The instance of a lender to an SMSF exercising an LRBA loan guarantor clause could lead to a compliance breach of superannuation (SIS) law.

A specialist lawyer has warned SMSFs with a limited recourse borrowing arrangement (LRBA) in place that includes a loan guarantor may result in a compliance breach of the Superannuation Industry (Supervision) (SIS) Act in the event of the fund no longer being able to service the original liability.

Under these circumstances if the repayments for the LRBA cannot be met, the lending institution will approach the guarantor for the amount outstanding on the loan. This effectively means that the debt obligations will be between the SMSF and the guarantor from that point onwards. This situation can lead to compliance breach of superannuation laws from LRBA default, DBA Lawyers director Daniel Butler noted.

“[In this situation] the lender is stepping out and the guarantor is stepping in as the [new] lender.
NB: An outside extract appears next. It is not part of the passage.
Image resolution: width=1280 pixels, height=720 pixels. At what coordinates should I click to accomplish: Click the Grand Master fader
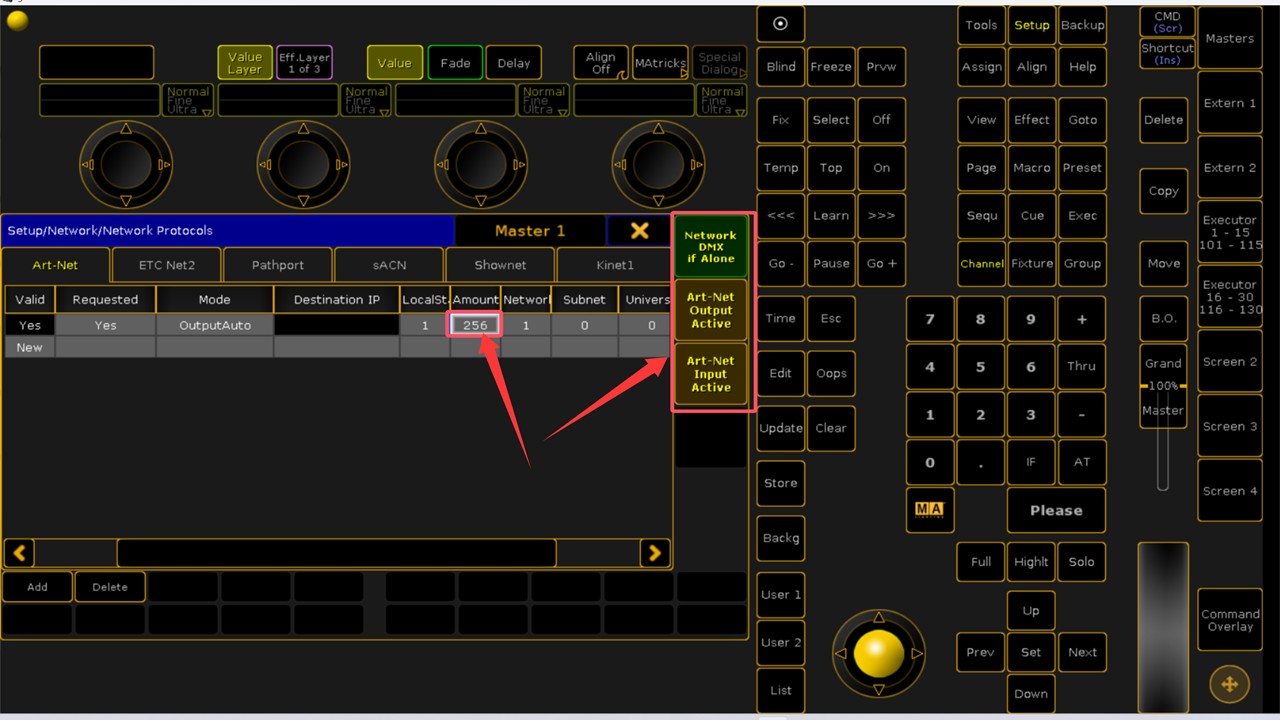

So there is still a loan and the super fund still has a liability for the loan under the right of subrogation,” Butler said during an SMSF Online Update last Friday.

“The ATO then says, in (Interpretive Decision) ID 2010/170, unless the rights of the guarantor against the trustee are limited to the rights relating to that asset, then that would breach [the] SIS [Act]. Security against the trustee [by law] has to be limited to the asset.

“You’ve got to watch out for guarantee [conditions.] Some guarantees not only allow [for a claim] against the asset, but [also] legal fees, accrued interest and costs of recovery.”

He also cautioned that in some situations the guarantor’s actions, or inaction, can lead to non-payment of the liability being treated as a contribution by the guarantor.

“This will arise where, for instance, the right of indemnity expired. As we know with a personal right, you can generally only recover [it] within six years,” he told practitioners in attendance.

“So if for instance the guarantor has a right against the super fund, [it must be determined whether] the guarantor insisted the right be [honoured].

“[So] if the super fund has been paying the guarantor, [then] fine, that right of expiry has not ceased. But if there hasn’t been any action by the guarantor to get the super fund to [make repayments], then there is an issue with a deemed contribution [from the guarantor].”

According to Butler, the current economic environment featuring rising interest rates should prompt a review of LRBA guarantor conditions as the probability of loan defaults will have increased.